PANORAMA, septembre 2008
par ENZO BIANCHI
Pour être authentique, il faut procurer la paix et offrir la réconciliation: entre notre vie – avec ses énigmes – et nous, entre les autres et nous

PANORAMA, septembre 2008

Cher Jean,
Les pères du désert sont des personnages fascinants: ce sont les premiers chrétiens à avoir quitté leur société, au IVe siècle après Jésus-Christ, en Égypte, pour se retirer dans la solitude, y vivre l'Évangile et chercher la rencontre avec cet absolu qu'est Dieu. C'est auprès de ces moines que je veux t'emmener: tu entendras de leur bouche, après plus de mille cinq-cents ans, un enseignement valable aujourd'hui encore.
Arsène, ou mieux: abba Arsène – c'est-à-dire père Arsène – est l'un de ces solitaires. Né à Rome vers l'an 350, il fut ordonné diacre par le pape d'alors, du nom de Damase, mais passa toutes sa jeunesse à Constantinople, à la cour de l'empereur. Ce furent pour lui des années légères et dissipées. Mais vers l'âge de quarante ans, il quitta sa ville et s'établit dans le désert égyptien. Dans cet espace aride et ardent, entre le ciel et le sable, il mena durant plus d'un demi-siècle, et jusqu'à sa mort, une vie d'une extrême austérité.

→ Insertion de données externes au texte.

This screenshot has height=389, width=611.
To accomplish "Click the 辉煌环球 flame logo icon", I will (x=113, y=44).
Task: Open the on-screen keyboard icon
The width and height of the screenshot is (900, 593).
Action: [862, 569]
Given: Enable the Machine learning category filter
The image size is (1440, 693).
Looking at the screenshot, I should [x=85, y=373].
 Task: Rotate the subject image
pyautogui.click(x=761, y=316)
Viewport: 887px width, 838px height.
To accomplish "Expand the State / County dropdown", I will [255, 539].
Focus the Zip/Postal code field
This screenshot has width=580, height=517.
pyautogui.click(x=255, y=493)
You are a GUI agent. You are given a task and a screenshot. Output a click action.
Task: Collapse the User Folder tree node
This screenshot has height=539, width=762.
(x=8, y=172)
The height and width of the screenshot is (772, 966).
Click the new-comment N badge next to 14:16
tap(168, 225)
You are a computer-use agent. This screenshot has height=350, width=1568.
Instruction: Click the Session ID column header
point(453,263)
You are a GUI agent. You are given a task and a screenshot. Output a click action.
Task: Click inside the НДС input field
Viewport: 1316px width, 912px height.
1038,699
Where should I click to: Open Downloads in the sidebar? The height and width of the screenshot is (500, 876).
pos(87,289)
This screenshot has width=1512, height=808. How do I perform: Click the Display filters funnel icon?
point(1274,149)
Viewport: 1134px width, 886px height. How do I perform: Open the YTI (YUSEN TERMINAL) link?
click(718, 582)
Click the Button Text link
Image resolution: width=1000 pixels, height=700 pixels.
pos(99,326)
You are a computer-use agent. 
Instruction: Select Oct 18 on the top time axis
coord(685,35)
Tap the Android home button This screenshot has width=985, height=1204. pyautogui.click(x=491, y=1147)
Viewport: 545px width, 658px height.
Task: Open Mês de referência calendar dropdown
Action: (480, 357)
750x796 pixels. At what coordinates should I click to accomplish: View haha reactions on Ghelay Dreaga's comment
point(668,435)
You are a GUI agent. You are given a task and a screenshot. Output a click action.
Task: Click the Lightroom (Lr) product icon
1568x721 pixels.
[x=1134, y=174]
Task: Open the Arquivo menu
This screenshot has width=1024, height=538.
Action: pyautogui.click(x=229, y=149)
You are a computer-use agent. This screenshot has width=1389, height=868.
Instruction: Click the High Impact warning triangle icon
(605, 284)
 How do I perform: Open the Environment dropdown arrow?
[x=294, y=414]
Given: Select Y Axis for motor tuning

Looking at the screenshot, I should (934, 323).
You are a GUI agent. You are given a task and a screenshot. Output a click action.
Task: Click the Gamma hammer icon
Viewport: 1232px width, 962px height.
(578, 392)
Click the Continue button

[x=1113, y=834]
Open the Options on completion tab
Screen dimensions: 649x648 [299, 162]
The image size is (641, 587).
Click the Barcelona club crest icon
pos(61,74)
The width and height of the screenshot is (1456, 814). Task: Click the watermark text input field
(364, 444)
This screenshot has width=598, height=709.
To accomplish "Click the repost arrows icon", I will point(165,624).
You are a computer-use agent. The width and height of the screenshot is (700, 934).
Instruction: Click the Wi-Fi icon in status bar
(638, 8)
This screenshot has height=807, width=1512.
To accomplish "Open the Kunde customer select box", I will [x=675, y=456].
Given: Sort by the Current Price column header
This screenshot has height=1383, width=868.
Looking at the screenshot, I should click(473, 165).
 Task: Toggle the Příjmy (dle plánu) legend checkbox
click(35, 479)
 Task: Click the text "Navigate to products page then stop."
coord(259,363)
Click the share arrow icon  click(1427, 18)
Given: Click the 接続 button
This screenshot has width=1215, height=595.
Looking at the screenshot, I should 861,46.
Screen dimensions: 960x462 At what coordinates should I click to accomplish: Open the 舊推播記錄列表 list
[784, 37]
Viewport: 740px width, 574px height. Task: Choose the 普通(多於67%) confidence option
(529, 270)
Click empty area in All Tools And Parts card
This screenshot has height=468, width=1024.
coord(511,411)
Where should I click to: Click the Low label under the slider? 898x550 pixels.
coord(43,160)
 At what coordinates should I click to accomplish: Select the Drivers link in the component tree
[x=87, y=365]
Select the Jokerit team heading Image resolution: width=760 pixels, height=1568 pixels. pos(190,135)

Je ne citerai qu'une des paroles qui nous a été transmise de lui. Tu n'y trouveras guère de conseils sur la vie chrétienne en tant que telle, mais l'indication des préliminaires exigés pour laisser éclore en toi la vie intérieure. Tu découvriras ainsi les conditions qui pourront t'ouvrir à la prière et te rendre disponible à Dieu et à toi-même.
Un jour, Arsène pria en ces termes: « Seigneur, conduis-moi sur le chemin du salut! » Il cherchait à comprendre comment se comporter pour être considéré juste aux yeux de Dieu et trouver la paix en lui-même. Il entendit alors une voix lui répondre: « Arsène, fuis, tais-toi et garde le recueillement. » À ces mots, Arsène s'enfuit au désert, s'exerça au silence de l'ermitage et chercha la paix dans la vie solitaire.